== Activity ==
Return each line of the records below that contains the word "button".

== Available data ==
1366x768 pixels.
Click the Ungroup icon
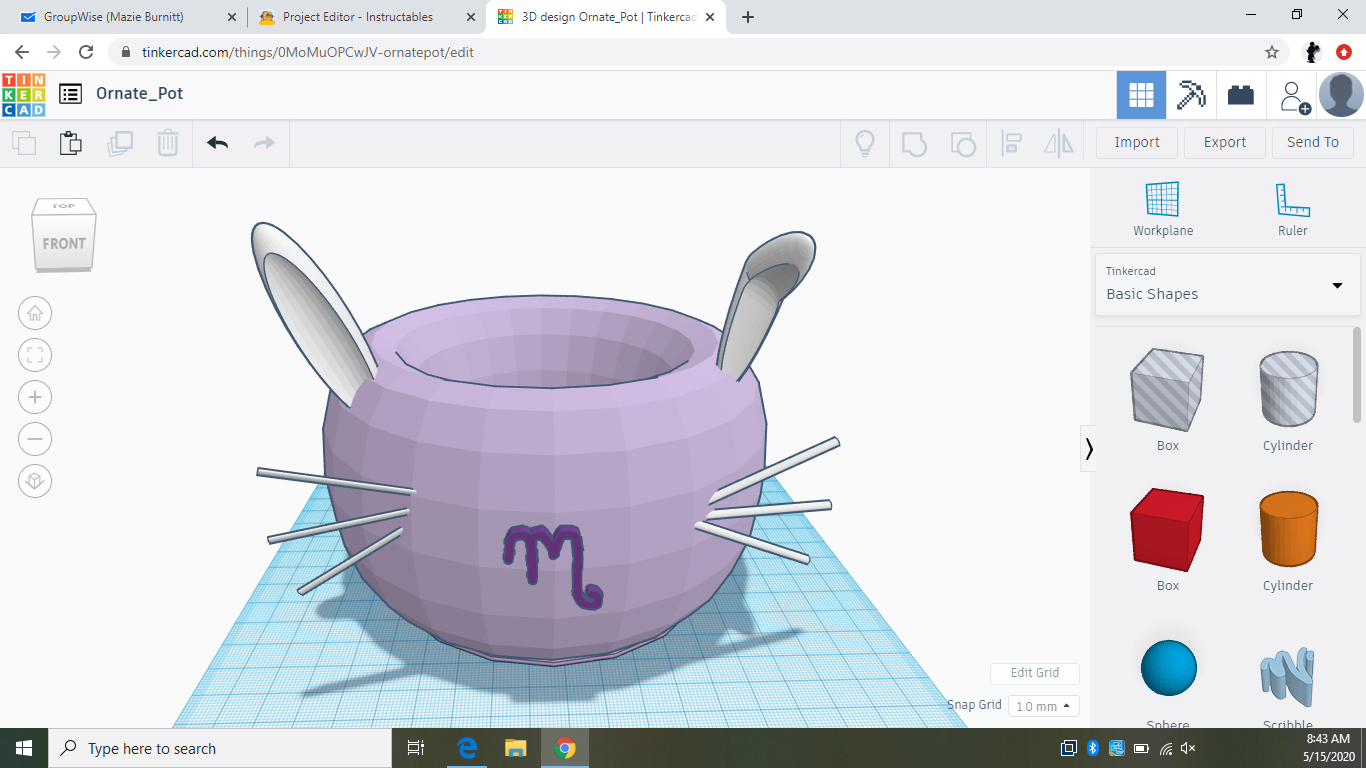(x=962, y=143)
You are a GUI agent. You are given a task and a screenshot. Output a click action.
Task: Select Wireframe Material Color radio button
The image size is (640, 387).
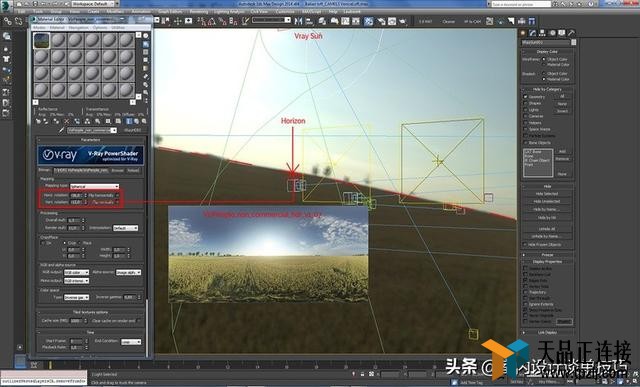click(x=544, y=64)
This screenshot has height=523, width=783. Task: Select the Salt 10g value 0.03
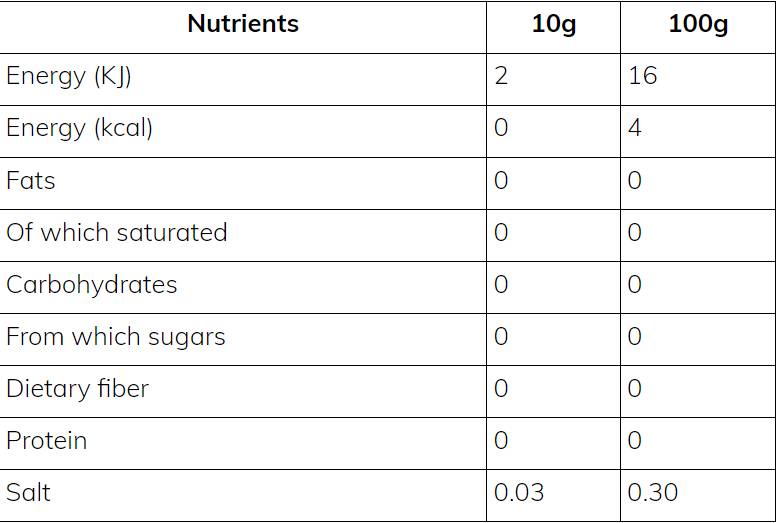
---
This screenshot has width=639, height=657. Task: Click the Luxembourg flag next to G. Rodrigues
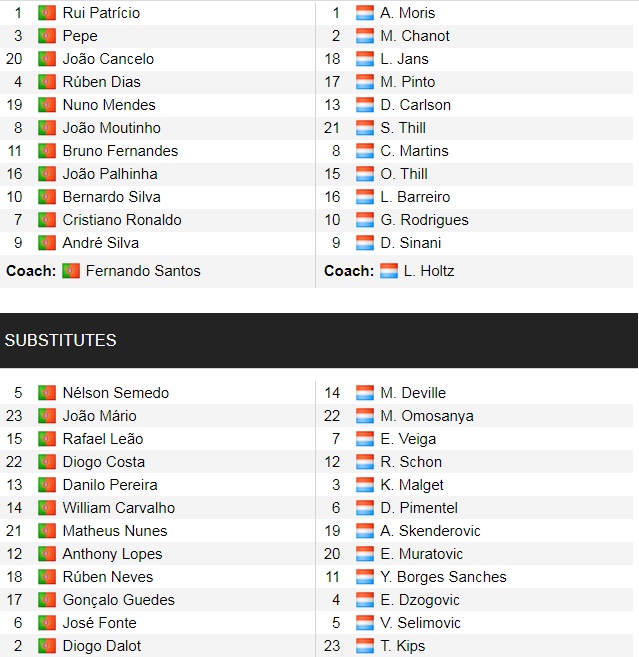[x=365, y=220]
==
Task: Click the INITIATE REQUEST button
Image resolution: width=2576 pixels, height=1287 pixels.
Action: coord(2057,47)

== Reply to the task ==
Task: Select Wireframe Material Color radio button
Task: Click the INITIATE REQUEST button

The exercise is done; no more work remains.